What is asked: Return word for word the stretch of the passage on consulting access and tenant isolation that begins at "Workaround two: the" and stops after "creates audit nightmares.".

Source passage:
------------------------------------

It also completely fails to model how consulting and agency work actually happens.

The consulting access model

A senior partner at a consulting firm might be running three engagements simultaneously - one for Client A (a lubricants company in Indonesia), one for Client B (a personal care company in Malaysia), one for Client C (a beverage company in the Philippines). Each client has its own tenant. Each engagement is contractually scoped to its own tenant's data. The senior partner needs access to all three tenants. Under the standard multi-tenant model, that's impossible with a single user account - a user belongs to one tenant. The workarounds are all ugly.

Workaround one: the senior partner gets three separate logins - sp@stratacore.clientA, sp@stratacore.clientB, sp@stratacore.clientC. They have to log out and log back in to switch engagements. Any SP preferences or history is per-login, so there's no continuity. Every Auth0 session is independent. In practice, senior partners maintain three browser profiles or three incognito tabs just to work across engagements. This is tolerable for two clients, painful for three, unworkable for five.

Workaround two: the platform is run by the consulting firm as a single tenant, and all clients are data within it. This violates the contractual data isolation promise - Client A's data is in the same tenant as Client B's - which is usually a deal-breaker for enterprise clients, especially on sensitive commercial data.

Workaround three: senior partners are given "super-user" access that breaks tenant isolation at the auth layer. This is brittle, security-theatrical, and creates audit nightmares.

None of these are fixes. They're compromises that encode the wrong assumption - that a user belongs to one tenant - into workarounds that leak implementation details into the user experience.

------------------------------------

Dataset rows:
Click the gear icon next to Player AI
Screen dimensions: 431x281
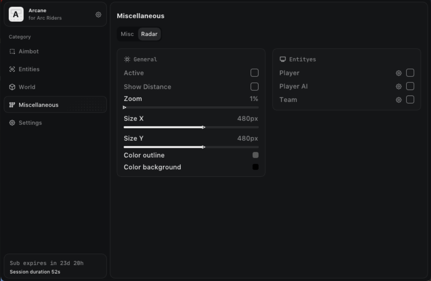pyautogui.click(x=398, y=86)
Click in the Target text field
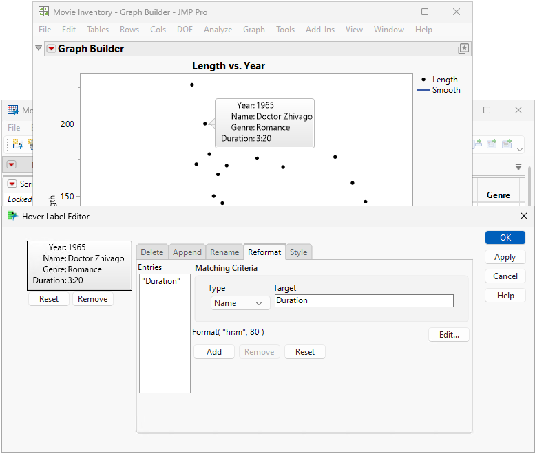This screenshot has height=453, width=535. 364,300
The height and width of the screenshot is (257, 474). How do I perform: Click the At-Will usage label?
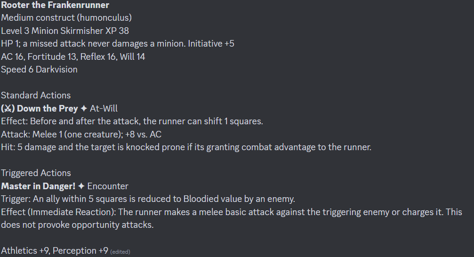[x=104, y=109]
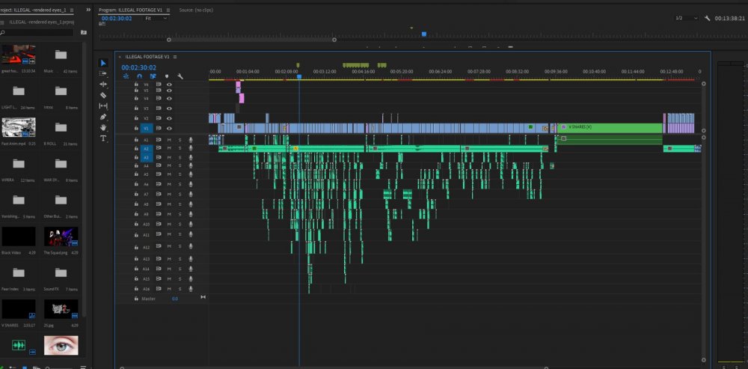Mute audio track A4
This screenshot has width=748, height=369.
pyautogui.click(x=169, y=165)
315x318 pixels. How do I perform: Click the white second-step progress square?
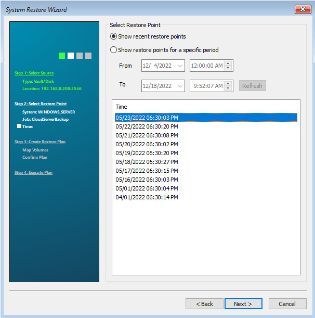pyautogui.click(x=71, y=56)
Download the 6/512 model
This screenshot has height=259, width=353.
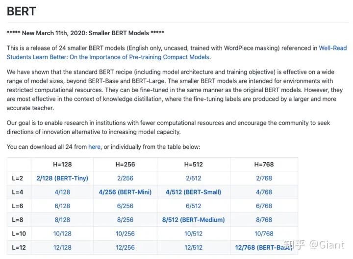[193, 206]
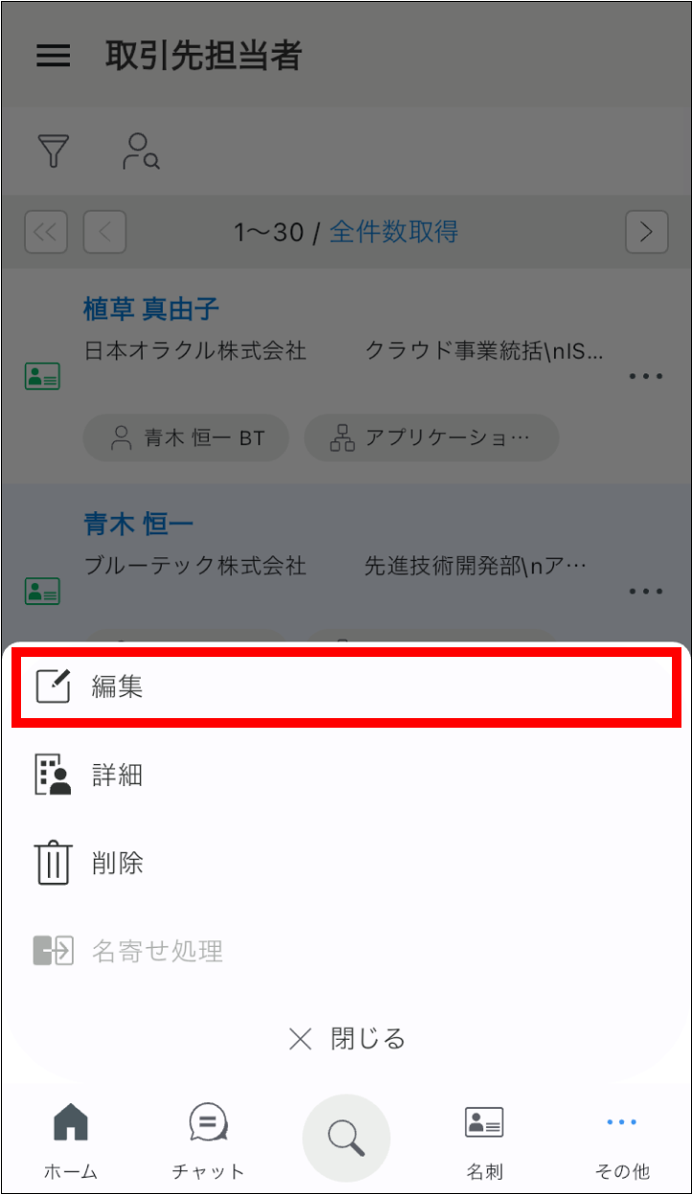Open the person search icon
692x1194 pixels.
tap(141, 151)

------------------------------------

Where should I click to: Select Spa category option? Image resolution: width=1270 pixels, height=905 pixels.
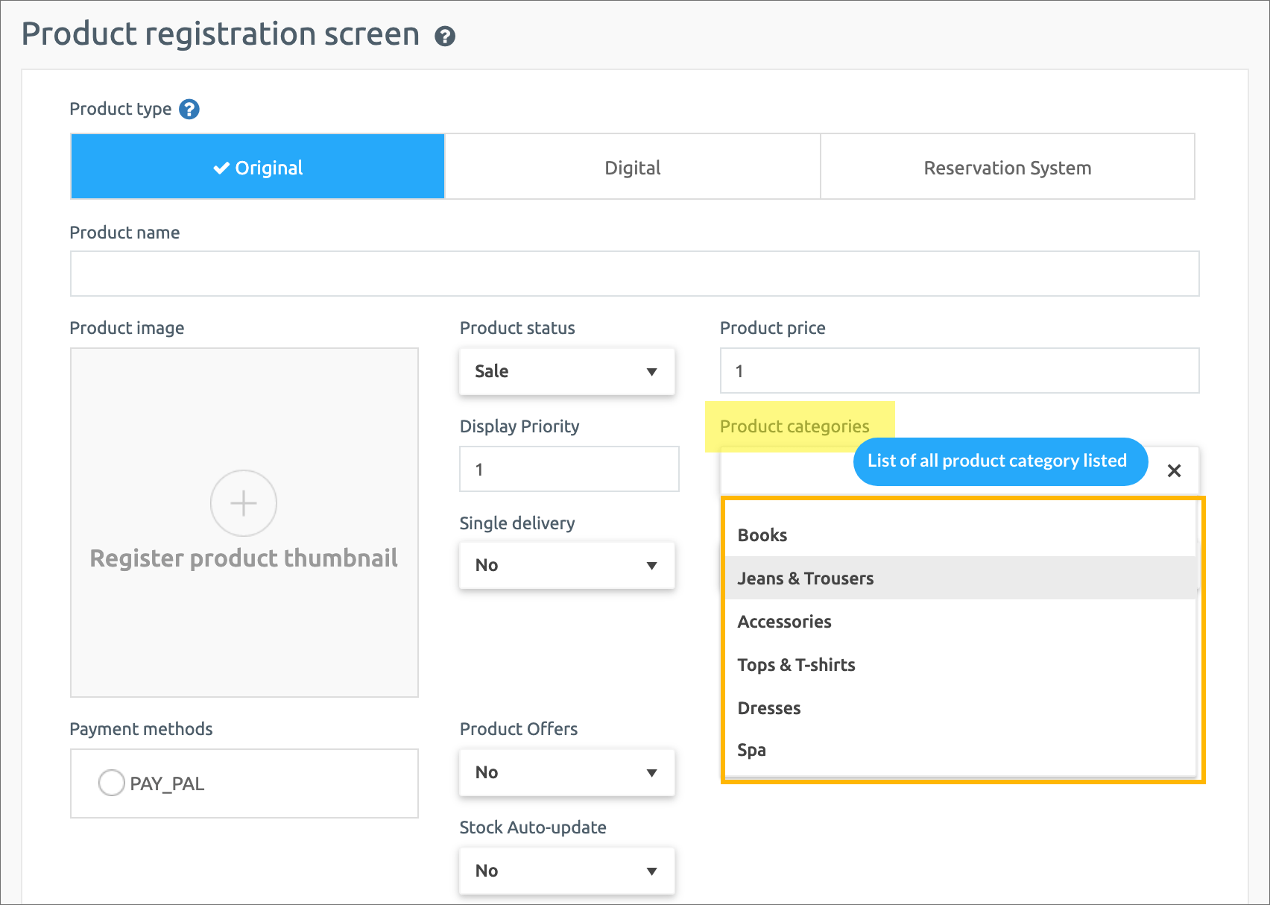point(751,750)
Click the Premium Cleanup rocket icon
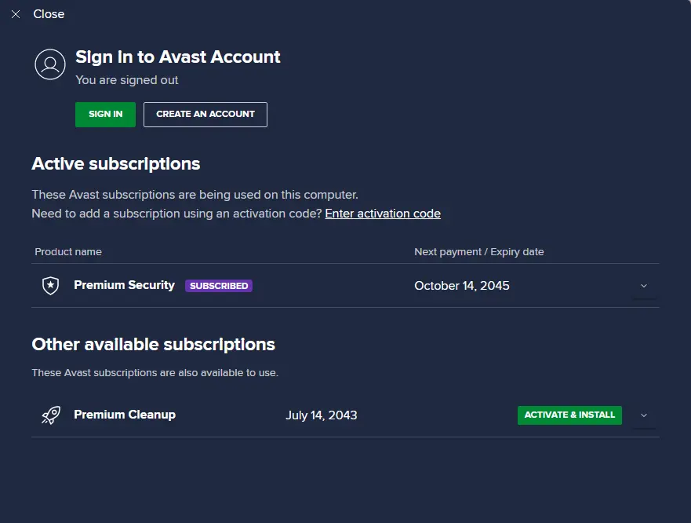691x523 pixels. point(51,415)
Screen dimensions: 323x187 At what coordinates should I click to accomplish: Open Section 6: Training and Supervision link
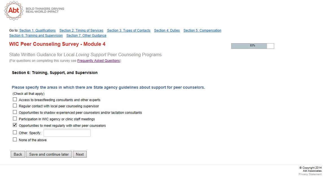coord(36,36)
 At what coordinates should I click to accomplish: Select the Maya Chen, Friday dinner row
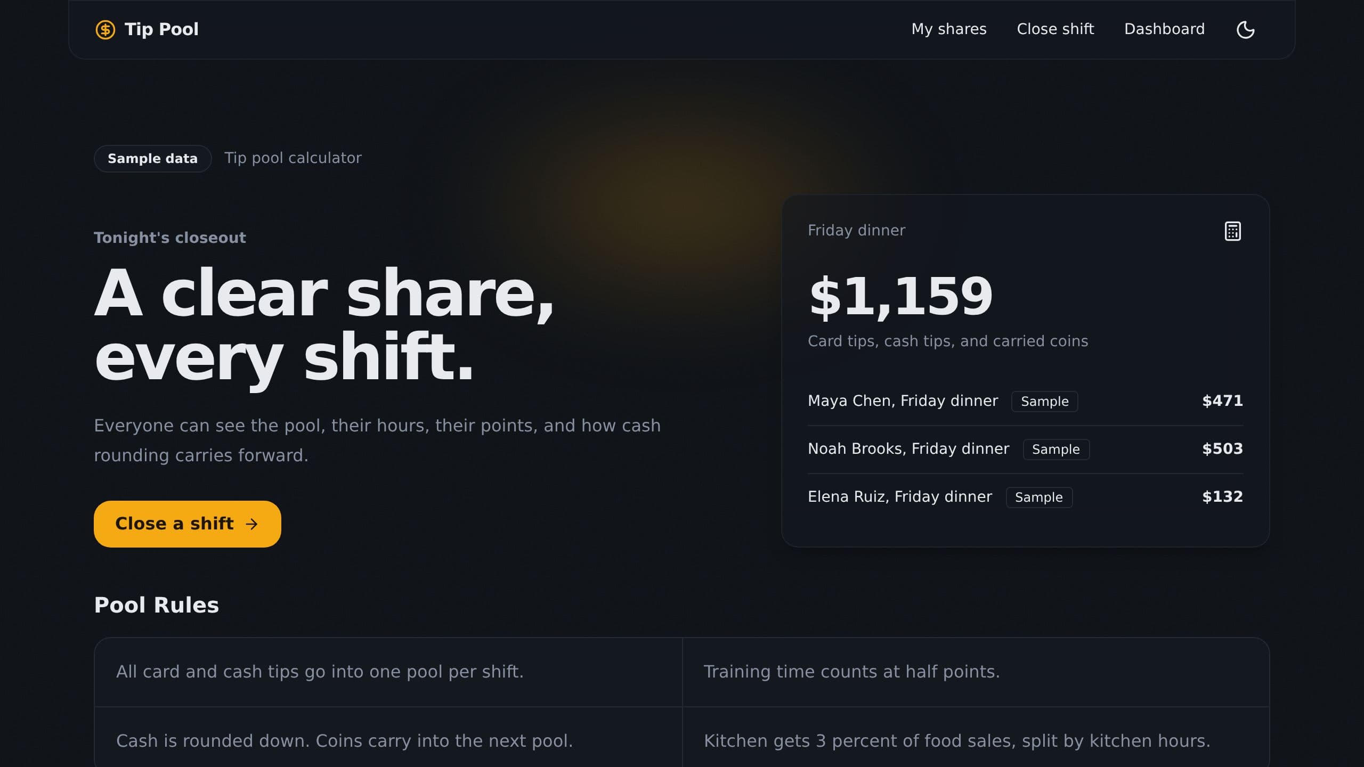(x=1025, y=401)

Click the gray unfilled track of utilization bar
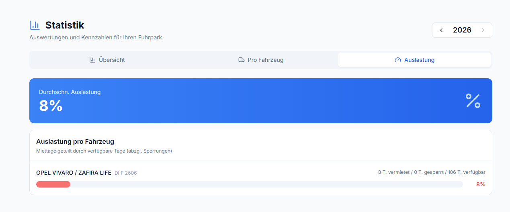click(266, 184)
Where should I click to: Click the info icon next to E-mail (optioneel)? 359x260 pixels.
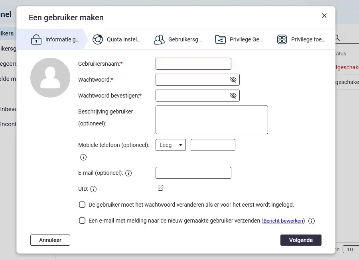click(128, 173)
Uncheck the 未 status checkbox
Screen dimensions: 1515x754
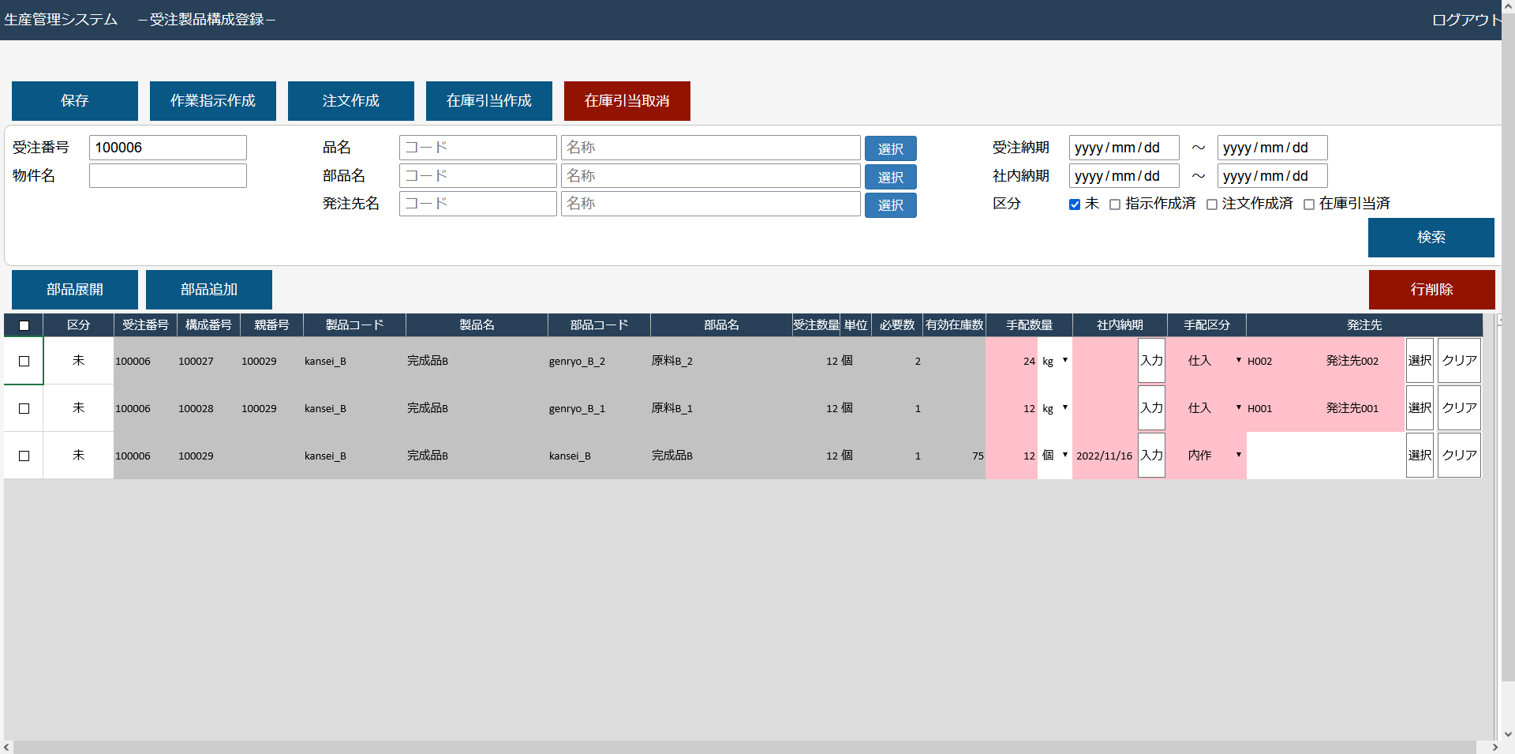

------------------------------------

Exercise output:
Workaround two: the platform is run by the consulting firm as a single tenant, and all clients are data within it. This violates the contractual data isolation promise - Client A's data is in the same tenant as Client B's - which is usually a deal-breaker for enterprise clients, especially on sensitive commercial data.

Workaround three: senior partners are given "super-user" access that breaks tenant isolation at the auth layer. This is brittle, security-theatrical, and creates audit nightmares.